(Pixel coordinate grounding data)
* * * * *
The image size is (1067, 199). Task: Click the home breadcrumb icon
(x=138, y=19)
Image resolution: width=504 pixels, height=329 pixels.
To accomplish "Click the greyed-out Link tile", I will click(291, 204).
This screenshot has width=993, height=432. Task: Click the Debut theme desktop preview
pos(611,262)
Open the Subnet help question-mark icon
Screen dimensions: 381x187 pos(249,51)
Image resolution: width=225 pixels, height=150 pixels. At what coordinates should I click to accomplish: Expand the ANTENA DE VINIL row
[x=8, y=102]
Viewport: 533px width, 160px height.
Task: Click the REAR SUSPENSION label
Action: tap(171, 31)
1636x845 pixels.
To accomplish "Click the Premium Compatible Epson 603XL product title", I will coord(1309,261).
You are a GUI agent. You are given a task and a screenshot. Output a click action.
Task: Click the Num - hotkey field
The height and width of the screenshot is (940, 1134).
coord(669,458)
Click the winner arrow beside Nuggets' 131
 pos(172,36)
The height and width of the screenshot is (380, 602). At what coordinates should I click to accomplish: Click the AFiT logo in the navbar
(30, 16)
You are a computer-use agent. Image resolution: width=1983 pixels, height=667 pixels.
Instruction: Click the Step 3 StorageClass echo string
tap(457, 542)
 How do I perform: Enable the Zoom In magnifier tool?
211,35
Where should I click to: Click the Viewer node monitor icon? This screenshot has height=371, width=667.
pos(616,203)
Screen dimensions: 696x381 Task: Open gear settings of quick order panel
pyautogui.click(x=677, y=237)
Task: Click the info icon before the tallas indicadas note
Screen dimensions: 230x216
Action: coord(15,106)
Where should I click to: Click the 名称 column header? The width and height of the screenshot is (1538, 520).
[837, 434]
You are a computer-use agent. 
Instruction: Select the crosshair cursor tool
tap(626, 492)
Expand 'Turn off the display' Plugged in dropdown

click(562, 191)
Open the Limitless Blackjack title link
* * * * *
* _ABOUT THIS TASK_
Please return the records above exactly as they are written.

* _ANSWER FOR THE TASK_
The image size is (1067, 199). Task: Click the home breadcrumb icon
(x=138, y=19)
Image resolution: width=504 pixels, height=329 pixels.
To accomplish "Click the greyed-out Link tile", I will click(291, 204).
This screenshot has width=993, height=432. Task: Click the Debut theme desktop preview
pos(611,262)
Open the Subnet help question-mark icon
Screen dimensions: 381x187 pos(249,51)
Image resolution: width=225 pixels, height=150 pixels. At what coordinates should I click to accomplish: Expand the ANTENA DE VINIL row
[x=8, y=102]
Viewport: 533px width, 160px height.
Task: Click the REAR SUSPENSION label
Action: tap(171, 31)
1636x845 pixels.
To accomplish "Click the Premium Compatible Epson 603XL product title", I will coord(1309,261).
You are a GUI agent. You are given a task and a screenshot. Output a click action.
Task: Click the Num - hotkey field
The height and width of the screenshot is (940, 1134).
coord(669,458)
Click the winner arrow beside Nuggets' 131
 pos(172,36)
The height and width of the screenshot is (380, 602). At what coordinates should I click to accomplish: Click the AFiT logo in the navbar
(30, 16)
You are a computer-use agent. Image resolution: width=1983 pixels, height=667 pixels.
Instruction: Click the Step 3 StorageClass echo string
tap(457, 542)
 How do I perform: Enable the Zoom In magnifier tool?
211,35
Where should I click to: Click the Viewer node monitor icon? This screenshot has height=371, width=667.
pos(616,203)
Screen dimensions: 696x381 Task: Open gear settings of quick order panel
pyautogui.click(x=677, y=237)
Task: Click the info icon before the tallas indicadas note
Screen dimensions: 230x216
Action: coord(15,106)
Where should I click to: Click the 名称 column header? The width and height of the screenshot is (1538, 520).
[837, 434]
You are a computer-use agent. 
Instruction: Select the crosshair cursor tool
tap(626, 492)
Expand 'Turn off the display' Plugged in dropdown

click(562, 191)
Open the Limitless Blackjack title link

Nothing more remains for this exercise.